Building an impact focused startup



In an industry dominated by the Zucks and Spiegels, the biggest returns will come from the most unsexy problems.


Current landscape

Painting a non-statistical picture of most student-level startups seeking investment is not difficult. They fall into one of two categories, hyper prevalent social media upstarts and uber-niche, college campus specific startups aiming to make student life more efficient. But this isn’t an indictment — entrepreneurship in any sector and of every scale is to be celebrated. This is a question of impact. One of broadening the scope of ideas and execution and using a time unburdened by non-academic responsibility to solve the biggest problems first.


Thinking big

Big problems don’t always translate to the big ticket, existential issues that occupy the mindshare of our entire generation. They can be conundrums that lurk in the shadows. Think fintech for the post-secondary financial illiteracy compounding the student debt crisis. Consider how the web of municipal bureaucracy and construction labor shortages are primary drivers of urban rents increasing much faster than incomes. There are thousands of formidable problems like these, and many of them go largely unaddressed.
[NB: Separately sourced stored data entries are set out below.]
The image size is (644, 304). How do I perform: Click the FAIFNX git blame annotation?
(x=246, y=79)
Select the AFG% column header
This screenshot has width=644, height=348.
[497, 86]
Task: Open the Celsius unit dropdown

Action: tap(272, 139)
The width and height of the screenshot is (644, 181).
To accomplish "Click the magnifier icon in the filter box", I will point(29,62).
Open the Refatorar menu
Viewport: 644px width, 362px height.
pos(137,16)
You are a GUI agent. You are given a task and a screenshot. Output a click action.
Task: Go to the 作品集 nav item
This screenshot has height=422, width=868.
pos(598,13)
If you feel incensed by social media’s declining gratification (thank you, digital advertising), then by all means, build the second wave of photo sharing apps.
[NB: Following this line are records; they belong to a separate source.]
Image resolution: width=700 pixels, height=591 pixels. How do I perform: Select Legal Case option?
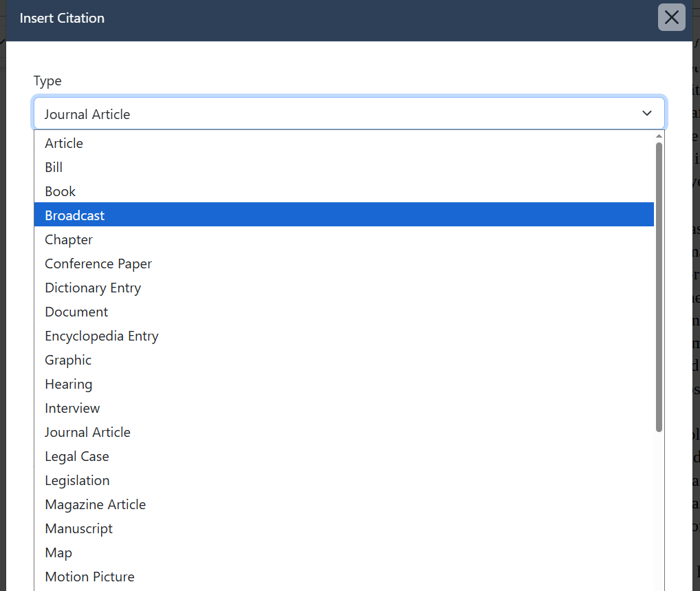77,456

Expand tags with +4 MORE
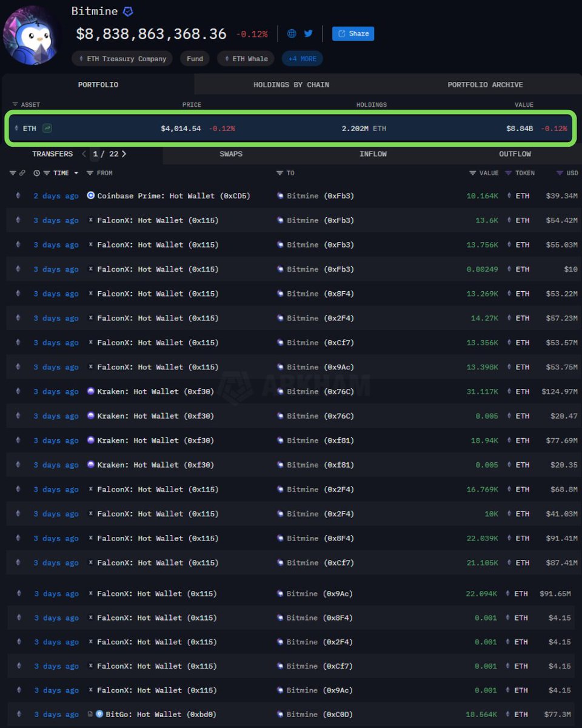coord(302,59)
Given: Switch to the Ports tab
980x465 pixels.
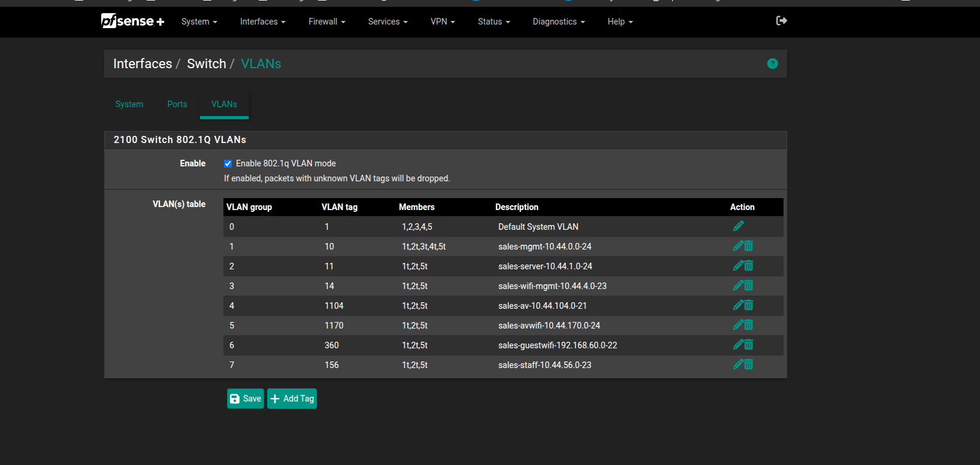Looking at the screenshot, I should (x=177, y=104).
But don’t build a company just for the sake of it. Build it because at your core, you know that making a bet on yourself is the only viable option. Build a company not because you have a backup, but in spite of it. If you’re anti-status quo, disrupt it. If you’ve implored your university to divest of fossil fuels, build a software solution to help them track their endowment’s greenhouse gas emissions.

Put more simply, contextualize the problems you’re trying to solve and find out if they exist in a larger context. If a problem exists on your campus, it likely does on hundreds of other campuses, but what about the world at large? Solving the underlying problem can potentially be more rewarding than building band-aid solutions to address the symptoms.


Don’t reinvent the wheel

There are surely examples of this in AI, edtech and other verticals but one delicious example is Sweetgreen. The founders, all Georgetown undergrads at the time, sought to address the conspicuous lack of healthy eating options on and around campus. They raised $300k from friends and family to build a new, hyper-local salad concept geared towards the student market. 13 years later, Sweetgreen is a rapidly growing $1.6B juggernaut revolutionizing supply chain transparency and sustainability at scale (and not just on college campuses).
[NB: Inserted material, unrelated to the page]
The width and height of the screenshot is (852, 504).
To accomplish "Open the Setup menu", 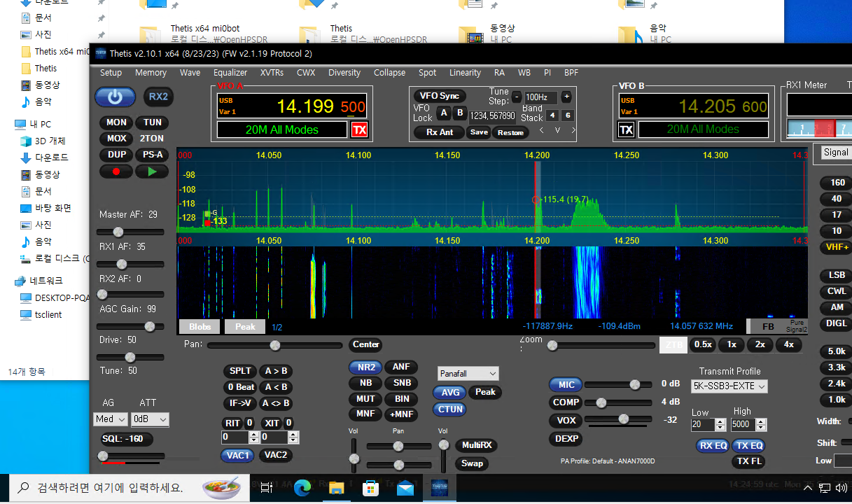I will click(x=111, y=72).
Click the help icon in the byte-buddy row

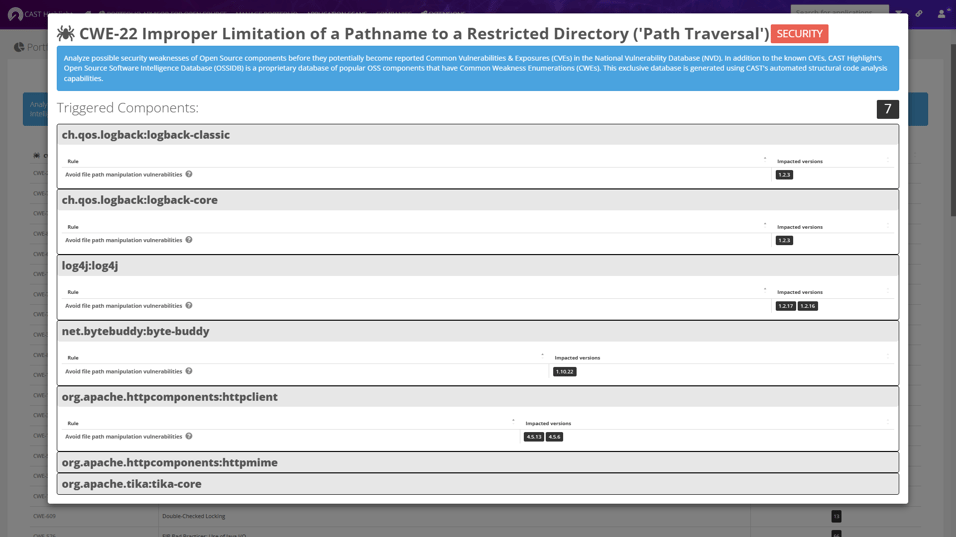tap(189, 371)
This is all to say that even if you don’t set out to solve major problems, you can still build something impactful. Consider at the outset what your business could grow into and don’t sell yourself short. If you’ve ever listened to successful founders speak, you know many probably weren’t thinking like this early on. That’s OK — just don’t beat yourself up, rather, use large scale thinking to grant yourself a competitive edge. Study disruptive playbooks and deploy them to solve problems in industries you care about.


The dot-campus bubble

Campuses are confoundingly insular by design, in the sense that they simultaneously encourage you to broaden your horizons but oblige you to live in a bubble. Our challenge to you is to let your entrepreneurial itch burst forth and build things that matter. While the bubble may be insulating it’s also a magnifying glass, so talk to peers, professors, mentors and advisors. Talk about little issues that are emblematic of big ones. Your opportunity to bask in the frontier of new research and discovery is time limited. Thinking about big problems is hard, solving them is even harder, but doing difficult things often yields the greatest outcomes.


TL;DR — Broadening the scope of your impact is imperative. Go after niches that matter, solve problems that are existential, long lasting and difficult. Your time horizon is your greatest strength.